8. Property cannot be refinanced without your consent.
9. 5 year balloon
Whatever else I missed.
Ask the folks above, they will have a canned contract with these points.
Assume you have no debt on this property. As mentioned above make sure the downpayment covers your sale costs. Legal, realtor, tax proportion, etc. You don’t want to have to put money into the deal.
Get with a lawyer, all these stop gap answers may not apply to your particular position.
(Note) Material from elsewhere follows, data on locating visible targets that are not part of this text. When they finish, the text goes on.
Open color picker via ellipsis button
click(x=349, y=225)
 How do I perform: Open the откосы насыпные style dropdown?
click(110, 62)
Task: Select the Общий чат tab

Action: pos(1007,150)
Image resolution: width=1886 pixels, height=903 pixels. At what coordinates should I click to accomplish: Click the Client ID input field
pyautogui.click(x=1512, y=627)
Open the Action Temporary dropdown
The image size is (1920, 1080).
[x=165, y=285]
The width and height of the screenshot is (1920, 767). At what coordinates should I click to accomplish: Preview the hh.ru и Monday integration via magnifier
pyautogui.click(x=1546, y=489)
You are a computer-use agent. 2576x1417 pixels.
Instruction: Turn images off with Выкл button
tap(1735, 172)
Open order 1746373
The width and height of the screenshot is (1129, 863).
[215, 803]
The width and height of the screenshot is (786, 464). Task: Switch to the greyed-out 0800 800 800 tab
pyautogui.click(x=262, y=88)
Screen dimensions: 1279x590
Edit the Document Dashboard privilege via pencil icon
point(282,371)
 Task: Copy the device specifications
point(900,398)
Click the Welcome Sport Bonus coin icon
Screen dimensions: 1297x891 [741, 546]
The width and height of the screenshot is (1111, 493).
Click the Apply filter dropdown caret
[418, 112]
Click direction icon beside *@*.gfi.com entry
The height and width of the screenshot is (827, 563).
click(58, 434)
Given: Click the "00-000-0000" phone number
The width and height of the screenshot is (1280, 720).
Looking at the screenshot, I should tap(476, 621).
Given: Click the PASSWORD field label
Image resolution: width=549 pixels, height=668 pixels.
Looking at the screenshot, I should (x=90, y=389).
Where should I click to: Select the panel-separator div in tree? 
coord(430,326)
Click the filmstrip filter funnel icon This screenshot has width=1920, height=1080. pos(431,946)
Also understand if a balloon payment is necessary, and they can't put that much down then they are not going to able to re-finance in a short(er) time period due to not enough equity in the property(assuming valuations do not sky rocket but remain average). So these high singles, low doubles really should be out of question. You should ask for 20-25% down, minimum 15% if your balloon is later(7-10 years), skew the rate favorably. But again, get a lawyer to draft all this up.
I would be wary of a deal where they are wanting to put a small amount down and use seller financing. Ask yourself this question...why are the asking for seller financing and why do they only have a small amound down? Lenders aren't stupid. They aren't financing this person for a reason. It might be that they have a track record of not paying their bills. It might be because they lack the ability to prove that they can repay the loan. Perhaps they lack the assets and reserves to close. Their reason for coming to you might be completely legitimate, but it's likely that an experienced lender that has seen thousands of deals and knows what borrowers tend to default have declined the loan. Do I know that for a fact on this borrower? No, but with that small amount down I suspect they lack the financial strength the be someone you can count on. I've been a lender for more than 3 decades and I've underwritten thousands of deals and I've collected more loans than I care to count. Someone requesting seller financing with a very small down payment like this should throw up a red flag for you that is, at a minimum, worthy of much deeper investigation. No way would I carry back a mortgage without 25%+ down and a very healthy (high) interest rate to induce them to pay it off sooner rather than later to give you your capital back to do more deals. You might be better off putting a renter in the property and continue to market it rather than paint yourself into a corner. I wish you well.